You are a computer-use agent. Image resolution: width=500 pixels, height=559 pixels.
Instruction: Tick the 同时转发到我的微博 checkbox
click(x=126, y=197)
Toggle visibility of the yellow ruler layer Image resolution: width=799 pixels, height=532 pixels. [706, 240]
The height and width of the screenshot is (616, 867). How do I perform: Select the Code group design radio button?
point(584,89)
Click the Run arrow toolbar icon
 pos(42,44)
§
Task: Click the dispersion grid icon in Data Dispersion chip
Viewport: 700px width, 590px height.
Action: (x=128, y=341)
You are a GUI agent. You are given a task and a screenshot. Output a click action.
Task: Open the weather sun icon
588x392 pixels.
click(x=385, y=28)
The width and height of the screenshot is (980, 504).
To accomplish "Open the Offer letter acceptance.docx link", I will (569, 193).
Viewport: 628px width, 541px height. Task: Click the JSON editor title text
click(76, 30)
§
#### THE PROBLEM:
Look through the entries above and find each line where the word "agent" occurs; copy those lines.

#### WRITTEN ANSWER:
You are a computer-use agent. Image resolution: width=500 pixels, height=559 pixels.
You are a GUI agent. You are given a task and a screenshot. Output a click action.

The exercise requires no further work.